WHAT TO PRODUCE:
Convert the data below into a numbered list, starting at the line that contains "In order to click on bookmark" and ending after the line that contains "center [23, 444].", with blank lines left out.

Start

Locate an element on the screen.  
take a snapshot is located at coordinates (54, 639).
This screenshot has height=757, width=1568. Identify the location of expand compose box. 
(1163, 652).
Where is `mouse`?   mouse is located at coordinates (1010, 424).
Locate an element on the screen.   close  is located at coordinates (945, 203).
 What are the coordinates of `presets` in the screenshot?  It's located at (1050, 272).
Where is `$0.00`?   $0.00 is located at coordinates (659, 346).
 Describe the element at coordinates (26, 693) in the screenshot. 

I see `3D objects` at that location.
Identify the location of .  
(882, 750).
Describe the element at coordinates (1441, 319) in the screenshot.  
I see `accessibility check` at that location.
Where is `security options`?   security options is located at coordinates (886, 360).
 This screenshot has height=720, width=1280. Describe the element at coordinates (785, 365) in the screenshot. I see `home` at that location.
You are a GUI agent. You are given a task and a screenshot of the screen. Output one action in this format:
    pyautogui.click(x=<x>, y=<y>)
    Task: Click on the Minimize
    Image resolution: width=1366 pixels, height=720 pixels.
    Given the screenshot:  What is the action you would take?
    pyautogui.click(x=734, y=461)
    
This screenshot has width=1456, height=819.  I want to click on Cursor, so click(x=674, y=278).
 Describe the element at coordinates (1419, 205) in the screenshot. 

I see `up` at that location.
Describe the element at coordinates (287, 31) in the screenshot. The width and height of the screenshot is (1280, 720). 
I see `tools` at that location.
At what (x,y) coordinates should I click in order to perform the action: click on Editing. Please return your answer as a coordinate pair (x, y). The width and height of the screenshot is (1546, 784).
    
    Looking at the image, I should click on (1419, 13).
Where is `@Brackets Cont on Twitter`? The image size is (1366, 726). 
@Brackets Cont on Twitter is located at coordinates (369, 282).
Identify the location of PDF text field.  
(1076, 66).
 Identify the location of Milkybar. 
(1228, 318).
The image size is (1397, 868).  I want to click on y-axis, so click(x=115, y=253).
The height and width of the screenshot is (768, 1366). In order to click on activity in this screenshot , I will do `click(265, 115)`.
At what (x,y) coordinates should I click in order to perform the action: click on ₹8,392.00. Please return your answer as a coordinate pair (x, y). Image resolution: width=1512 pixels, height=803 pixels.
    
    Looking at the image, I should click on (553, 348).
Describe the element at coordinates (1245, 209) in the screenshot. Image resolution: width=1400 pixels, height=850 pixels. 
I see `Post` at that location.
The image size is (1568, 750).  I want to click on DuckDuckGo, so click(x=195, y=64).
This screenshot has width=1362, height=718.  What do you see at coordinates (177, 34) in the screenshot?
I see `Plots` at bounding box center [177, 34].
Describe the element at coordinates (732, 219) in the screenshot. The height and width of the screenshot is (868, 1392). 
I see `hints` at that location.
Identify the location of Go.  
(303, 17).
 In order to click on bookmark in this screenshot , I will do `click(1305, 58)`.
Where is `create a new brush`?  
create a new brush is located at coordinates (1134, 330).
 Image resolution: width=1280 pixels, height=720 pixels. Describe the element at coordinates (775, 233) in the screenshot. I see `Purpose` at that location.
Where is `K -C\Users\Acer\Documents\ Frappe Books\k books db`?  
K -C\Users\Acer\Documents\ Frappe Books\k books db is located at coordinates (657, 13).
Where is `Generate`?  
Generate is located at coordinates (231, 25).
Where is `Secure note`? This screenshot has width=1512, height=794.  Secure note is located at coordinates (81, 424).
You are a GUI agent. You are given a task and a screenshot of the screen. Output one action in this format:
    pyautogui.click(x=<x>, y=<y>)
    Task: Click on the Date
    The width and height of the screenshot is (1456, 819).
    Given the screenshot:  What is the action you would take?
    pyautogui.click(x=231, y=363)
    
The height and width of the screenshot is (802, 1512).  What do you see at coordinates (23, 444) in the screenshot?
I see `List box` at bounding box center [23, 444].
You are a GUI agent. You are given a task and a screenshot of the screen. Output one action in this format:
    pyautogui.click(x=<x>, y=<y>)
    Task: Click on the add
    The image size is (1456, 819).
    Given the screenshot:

End

ANSWER FOR THE TASK:
1.  In order to click on bookmark in this screenshot , I will do `click(1305, 58)`.
2. Where is `create a new brush`?  
3. create a new brush is located at coordinates (1134, 330).
4.  Image resolution: width=1280 pixels, height=720 pixels. Describe the element at coordinates (775, 233) in the screenshot. I see `Purpose` at that location.
5. Where is `K -C\Users\Acer\Documents\ Frappe Books\k books db`?  
6. K -C\Users\Acer\Documents\ Frappe Books\k books db is located at coordinates (657, 13).
7. Where is `Generate`?  
8. Generate is located at coordinates (231, 25).
9. Where is `Secure note`? This screenshot has width=1512, height=794.  Secure note is located at coordinates (81, 424).
10. You are a GUI agent. You are given a task and a screenshot of the screen. Output one action in this format:
11.     pyautogui.click(x=<x>, y=<y>)
12.     Task: Click on the Date
13.     The width and height of the screenshot is (1456, 819).
14.     Given the screenshot:  What is the action you would take?
15.     pyautogui.click(x=231, y=363)
16. The height and width of the screenshot is (802, 1512).  What do you see at coordinates (23, 444) in the screenshot?
17. I see `List box` at bounding box center [23, 444].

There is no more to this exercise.